__TEXT SEGMENT__
========================================================================
I think the next level of sophistication comes when you start to analyze the human impacts, such as treating different employees differently? The disparate impact of treatment for employees simply because the law might allow it in one jurisdiction and not another – how are you going to advise your CEO about the potential impacts of that? There’s also the magnitude of the lost portion of this. I tend to subscribe pretty strongly to the Chicago view of legal practice. Every risk needs to be analyzed in conjunction with the probability and the magnitude of the loss associated with that risk.

There might be, on paper, some black letter law challenges with doing some of the actions that are required to be assessed, but you also have to assess the impacts of those. Is it better to go to an employment tribunal and make the case that a 10% reduction was required under the circumstances, even if the regulations might introduce some challenges to doing that? And have that remain a concern, and continue to pay 90% of the salaries for people rather than – in the worst-case scenario – go out of business and cannot contribute to the economy at all?
========================================================================
__AVAILABLE DATA__
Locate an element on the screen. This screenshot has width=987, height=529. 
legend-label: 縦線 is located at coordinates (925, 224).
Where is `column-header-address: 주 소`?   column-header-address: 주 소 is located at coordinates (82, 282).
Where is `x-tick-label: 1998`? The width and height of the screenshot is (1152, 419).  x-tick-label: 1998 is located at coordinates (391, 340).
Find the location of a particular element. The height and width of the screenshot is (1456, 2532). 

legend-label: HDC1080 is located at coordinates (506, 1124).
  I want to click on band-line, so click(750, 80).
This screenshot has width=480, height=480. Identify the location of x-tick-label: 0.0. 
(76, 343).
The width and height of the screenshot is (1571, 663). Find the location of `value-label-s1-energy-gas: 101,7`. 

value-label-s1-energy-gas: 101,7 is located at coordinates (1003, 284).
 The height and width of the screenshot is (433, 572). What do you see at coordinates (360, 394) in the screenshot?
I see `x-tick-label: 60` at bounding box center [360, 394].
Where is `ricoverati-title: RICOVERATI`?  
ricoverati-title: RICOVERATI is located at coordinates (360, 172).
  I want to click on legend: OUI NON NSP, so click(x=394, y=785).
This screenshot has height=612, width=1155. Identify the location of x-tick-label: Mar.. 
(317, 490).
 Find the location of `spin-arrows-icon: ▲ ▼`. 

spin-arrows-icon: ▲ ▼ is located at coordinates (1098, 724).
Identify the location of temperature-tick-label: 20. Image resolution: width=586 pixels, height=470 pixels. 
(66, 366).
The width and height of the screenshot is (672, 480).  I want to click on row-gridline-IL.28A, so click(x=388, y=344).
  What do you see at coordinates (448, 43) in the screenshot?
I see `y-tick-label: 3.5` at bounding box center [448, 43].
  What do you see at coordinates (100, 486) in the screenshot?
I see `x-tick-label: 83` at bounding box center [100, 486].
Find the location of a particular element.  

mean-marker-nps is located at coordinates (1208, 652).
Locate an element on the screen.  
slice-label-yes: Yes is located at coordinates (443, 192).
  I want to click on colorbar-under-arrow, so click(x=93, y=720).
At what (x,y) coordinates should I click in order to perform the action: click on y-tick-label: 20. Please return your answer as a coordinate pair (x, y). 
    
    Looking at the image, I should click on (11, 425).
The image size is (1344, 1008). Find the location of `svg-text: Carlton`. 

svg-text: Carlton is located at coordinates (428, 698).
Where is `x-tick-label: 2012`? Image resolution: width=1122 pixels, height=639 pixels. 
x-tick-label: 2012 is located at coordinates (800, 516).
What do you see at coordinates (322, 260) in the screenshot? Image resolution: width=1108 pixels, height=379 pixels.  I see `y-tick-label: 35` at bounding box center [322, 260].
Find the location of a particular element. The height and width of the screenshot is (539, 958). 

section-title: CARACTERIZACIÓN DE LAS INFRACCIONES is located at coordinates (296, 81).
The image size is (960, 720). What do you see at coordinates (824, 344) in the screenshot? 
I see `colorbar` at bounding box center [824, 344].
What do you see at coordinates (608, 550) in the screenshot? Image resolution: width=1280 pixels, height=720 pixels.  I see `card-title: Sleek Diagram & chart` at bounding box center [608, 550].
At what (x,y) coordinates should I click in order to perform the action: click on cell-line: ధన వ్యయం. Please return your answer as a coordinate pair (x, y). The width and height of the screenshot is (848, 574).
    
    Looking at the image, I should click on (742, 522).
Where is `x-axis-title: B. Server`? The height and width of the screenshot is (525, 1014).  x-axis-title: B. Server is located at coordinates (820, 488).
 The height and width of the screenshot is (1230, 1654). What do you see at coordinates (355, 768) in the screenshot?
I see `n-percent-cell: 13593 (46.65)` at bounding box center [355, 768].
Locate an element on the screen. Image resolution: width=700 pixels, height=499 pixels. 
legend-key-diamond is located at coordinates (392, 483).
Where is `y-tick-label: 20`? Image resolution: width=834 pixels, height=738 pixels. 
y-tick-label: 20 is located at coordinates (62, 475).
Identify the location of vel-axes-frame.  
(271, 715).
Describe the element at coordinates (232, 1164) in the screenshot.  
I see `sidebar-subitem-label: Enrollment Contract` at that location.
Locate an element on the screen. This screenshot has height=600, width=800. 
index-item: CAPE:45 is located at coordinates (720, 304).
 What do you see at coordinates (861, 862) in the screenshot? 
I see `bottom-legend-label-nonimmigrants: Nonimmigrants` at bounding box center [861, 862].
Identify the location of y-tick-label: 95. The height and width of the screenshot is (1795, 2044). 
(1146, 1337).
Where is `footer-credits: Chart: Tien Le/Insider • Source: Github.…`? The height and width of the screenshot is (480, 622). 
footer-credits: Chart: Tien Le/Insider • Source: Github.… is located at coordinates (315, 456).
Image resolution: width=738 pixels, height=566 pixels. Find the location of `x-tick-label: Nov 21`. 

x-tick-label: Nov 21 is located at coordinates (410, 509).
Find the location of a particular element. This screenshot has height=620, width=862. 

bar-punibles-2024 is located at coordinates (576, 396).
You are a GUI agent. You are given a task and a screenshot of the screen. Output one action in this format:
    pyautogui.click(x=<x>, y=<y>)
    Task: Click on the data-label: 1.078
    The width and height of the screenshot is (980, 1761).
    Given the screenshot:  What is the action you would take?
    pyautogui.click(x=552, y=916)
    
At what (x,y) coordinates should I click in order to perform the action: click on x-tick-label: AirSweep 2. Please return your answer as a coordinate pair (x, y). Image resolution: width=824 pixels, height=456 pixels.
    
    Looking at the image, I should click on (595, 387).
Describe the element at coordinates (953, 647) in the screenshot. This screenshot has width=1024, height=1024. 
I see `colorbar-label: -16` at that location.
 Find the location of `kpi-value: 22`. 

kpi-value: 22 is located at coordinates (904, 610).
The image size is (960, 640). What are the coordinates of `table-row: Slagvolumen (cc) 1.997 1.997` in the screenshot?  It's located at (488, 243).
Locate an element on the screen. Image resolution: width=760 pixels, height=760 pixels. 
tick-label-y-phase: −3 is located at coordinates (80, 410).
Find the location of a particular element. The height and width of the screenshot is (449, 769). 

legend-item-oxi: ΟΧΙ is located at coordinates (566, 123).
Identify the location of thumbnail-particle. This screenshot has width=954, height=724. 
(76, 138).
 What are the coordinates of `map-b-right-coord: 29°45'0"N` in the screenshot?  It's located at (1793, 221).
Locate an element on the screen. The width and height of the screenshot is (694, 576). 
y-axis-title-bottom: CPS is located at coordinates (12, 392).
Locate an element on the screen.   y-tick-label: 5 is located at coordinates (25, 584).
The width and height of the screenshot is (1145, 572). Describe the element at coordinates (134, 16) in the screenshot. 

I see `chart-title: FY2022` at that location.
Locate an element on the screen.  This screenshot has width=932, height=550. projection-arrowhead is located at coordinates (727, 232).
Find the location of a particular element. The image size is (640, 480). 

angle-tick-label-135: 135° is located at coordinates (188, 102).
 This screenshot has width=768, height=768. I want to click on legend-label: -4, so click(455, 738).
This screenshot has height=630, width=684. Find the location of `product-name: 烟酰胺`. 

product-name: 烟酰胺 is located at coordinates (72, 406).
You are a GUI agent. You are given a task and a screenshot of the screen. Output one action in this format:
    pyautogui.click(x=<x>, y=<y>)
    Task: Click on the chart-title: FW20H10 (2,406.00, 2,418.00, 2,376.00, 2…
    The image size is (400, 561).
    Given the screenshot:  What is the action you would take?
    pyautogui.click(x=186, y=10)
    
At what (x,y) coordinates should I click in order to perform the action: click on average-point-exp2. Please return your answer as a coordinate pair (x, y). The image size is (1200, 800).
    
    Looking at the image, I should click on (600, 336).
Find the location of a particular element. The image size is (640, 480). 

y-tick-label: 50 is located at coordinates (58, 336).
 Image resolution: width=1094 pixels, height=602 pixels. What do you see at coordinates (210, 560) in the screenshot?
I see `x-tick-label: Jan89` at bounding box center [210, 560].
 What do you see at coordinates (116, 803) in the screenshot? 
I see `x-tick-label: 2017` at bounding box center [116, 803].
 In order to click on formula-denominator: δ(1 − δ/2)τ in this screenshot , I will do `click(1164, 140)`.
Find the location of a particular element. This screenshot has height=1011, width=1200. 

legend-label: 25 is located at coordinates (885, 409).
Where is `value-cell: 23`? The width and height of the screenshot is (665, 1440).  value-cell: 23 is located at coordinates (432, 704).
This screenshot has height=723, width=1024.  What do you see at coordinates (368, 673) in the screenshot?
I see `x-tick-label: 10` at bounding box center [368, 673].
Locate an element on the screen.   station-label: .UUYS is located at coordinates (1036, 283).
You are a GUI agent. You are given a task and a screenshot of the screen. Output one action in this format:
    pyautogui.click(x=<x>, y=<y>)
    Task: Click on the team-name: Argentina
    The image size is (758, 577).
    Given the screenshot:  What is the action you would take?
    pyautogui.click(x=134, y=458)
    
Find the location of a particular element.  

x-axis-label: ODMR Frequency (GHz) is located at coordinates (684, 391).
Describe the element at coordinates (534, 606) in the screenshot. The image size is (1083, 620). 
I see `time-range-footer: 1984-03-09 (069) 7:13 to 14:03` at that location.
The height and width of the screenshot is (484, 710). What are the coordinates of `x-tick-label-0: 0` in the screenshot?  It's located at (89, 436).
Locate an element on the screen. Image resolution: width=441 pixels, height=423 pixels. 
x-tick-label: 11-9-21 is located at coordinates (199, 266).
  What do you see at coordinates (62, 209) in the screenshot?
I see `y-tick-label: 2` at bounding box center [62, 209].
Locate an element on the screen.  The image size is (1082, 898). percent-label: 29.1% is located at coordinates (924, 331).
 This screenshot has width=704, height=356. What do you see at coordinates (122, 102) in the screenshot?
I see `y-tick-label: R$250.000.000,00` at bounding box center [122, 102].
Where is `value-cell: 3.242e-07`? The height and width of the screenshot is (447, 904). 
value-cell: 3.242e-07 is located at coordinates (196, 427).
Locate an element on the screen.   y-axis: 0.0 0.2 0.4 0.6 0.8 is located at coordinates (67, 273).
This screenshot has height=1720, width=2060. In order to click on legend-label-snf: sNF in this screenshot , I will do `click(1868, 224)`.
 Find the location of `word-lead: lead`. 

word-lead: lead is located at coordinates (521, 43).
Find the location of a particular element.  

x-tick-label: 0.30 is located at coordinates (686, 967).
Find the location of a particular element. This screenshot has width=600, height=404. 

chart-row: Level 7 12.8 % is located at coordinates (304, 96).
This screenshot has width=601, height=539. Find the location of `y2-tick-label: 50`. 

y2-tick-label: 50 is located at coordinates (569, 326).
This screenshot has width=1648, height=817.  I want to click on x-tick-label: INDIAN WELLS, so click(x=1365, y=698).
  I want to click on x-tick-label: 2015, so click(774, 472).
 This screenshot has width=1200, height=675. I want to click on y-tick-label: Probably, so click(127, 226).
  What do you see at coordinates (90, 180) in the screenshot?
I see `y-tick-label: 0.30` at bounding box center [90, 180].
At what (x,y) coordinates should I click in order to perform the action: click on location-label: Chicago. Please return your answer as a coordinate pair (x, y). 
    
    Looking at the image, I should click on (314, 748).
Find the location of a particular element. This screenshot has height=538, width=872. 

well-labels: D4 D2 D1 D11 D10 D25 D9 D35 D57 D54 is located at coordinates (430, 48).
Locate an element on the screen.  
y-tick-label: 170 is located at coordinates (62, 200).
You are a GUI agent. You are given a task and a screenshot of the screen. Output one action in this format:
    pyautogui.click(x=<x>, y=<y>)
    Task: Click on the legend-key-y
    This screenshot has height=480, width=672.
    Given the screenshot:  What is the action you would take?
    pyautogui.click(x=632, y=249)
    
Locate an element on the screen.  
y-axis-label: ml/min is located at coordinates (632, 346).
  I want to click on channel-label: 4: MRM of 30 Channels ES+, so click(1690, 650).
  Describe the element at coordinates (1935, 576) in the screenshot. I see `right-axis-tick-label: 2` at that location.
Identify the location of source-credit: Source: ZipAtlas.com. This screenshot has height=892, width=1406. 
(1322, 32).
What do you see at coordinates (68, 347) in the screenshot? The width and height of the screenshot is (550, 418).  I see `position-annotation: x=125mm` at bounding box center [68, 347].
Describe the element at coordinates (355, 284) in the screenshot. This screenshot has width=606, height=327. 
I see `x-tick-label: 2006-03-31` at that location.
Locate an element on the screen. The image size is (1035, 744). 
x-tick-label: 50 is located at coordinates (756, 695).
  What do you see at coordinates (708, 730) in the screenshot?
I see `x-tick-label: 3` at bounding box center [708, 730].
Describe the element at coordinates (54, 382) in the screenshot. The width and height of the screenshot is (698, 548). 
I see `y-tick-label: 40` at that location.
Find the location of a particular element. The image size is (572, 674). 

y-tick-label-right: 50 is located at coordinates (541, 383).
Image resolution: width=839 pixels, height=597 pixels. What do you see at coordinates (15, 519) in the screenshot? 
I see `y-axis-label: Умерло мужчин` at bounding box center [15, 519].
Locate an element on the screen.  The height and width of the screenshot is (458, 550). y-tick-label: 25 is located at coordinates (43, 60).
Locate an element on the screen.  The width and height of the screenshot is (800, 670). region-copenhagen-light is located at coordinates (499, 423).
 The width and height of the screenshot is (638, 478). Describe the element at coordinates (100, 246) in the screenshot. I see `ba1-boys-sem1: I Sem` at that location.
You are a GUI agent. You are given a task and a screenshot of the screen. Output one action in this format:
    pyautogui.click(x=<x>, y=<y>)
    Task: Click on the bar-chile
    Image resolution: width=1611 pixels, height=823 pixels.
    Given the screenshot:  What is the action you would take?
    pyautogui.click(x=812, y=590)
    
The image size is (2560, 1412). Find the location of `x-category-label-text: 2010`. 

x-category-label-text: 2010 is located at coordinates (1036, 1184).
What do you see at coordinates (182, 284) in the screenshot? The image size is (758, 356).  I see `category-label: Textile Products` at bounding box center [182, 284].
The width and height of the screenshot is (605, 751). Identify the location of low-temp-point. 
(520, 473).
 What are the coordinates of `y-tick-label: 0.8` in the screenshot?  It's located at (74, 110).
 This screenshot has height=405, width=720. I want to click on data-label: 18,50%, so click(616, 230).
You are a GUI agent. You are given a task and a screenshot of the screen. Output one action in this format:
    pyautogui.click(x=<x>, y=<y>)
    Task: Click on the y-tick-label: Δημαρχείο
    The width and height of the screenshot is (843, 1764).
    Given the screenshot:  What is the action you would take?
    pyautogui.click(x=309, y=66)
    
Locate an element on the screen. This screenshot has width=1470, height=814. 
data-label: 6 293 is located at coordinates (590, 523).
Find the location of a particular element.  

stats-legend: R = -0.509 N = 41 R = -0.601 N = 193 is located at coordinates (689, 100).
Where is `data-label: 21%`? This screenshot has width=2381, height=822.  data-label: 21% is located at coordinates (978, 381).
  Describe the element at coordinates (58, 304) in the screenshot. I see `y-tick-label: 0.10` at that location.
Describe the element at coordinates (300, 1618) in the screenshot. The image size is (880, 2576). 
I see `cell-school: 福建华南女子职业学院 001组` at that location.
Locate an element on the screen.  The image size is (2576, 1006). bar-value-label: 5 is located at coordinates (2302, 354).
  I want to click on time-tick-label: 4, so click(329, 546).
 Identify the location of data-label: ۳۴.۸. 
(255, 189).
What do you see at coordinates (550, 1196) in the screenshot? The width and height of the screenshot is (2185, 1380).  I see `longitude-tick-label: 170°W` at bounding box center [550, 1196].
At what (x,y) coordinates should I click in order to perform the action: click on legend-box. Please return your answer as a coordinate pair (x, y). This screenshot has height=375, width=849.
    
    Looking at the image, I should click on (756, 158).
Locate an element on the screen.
========================================================================
__TASKS TO PERFORM__
- A) In the passage on legal risk for employers, what does the speaker say every risk needs to be analyzed in conjunction with?
- B) Resume the passage on legal risk for employers from its final sentence, keeping its subject and tone.
The data above comes from a separate source and is unrelated to the passage.

__PER-TASK ANSWERS__
- A) Every risk needs to be analyzed in conjunction with the probability and the magnitude of the loss associated with that risk.

- B)
We had some difficult decisions to make, and hopefully, we did a good job of balancing them. Part of the reason that we’ve had success – and it’s too early to declare victory, but we understand what our long-term implications are going to be – is because we were very careful to communicate transparently with our employee community. We prospectively went out and asked for permission from our employees to cut their salaries – to reduce their salaries for a period of time with an eye towards returning that to full salary as soon as the business circumstances allowed. We were transparent in asking for that permission, and our employees stepped up.

Even in countries where they might have a legal basis to push back, they willingly accepted those changes knowing that it was best for the company’s long-term prospects and colleagues. No one wanted to retain 100% of their salary because they had legal protection that entitled them to do it and watch some of their colleagues in a separate jurisdiction be disproportionately impacted. They knew that it wouldn’t be best for the company. It wouldn’t be best for their ability to meet their own professional goals.

It does me no good to have my sales peers, for example, lose their jobs because the legal protections are different in their country. And so, we had a tremendous outpouring of confidence and togetherness that came through that transparency. If I were advising other general counsels and CEOs, I would strongly advise that you give your employee community credit. You always have outliers. You’re going to have people in special circumstances – individuals that have unique hardships that need to be addressed. But those unique hardships are no different than any other time.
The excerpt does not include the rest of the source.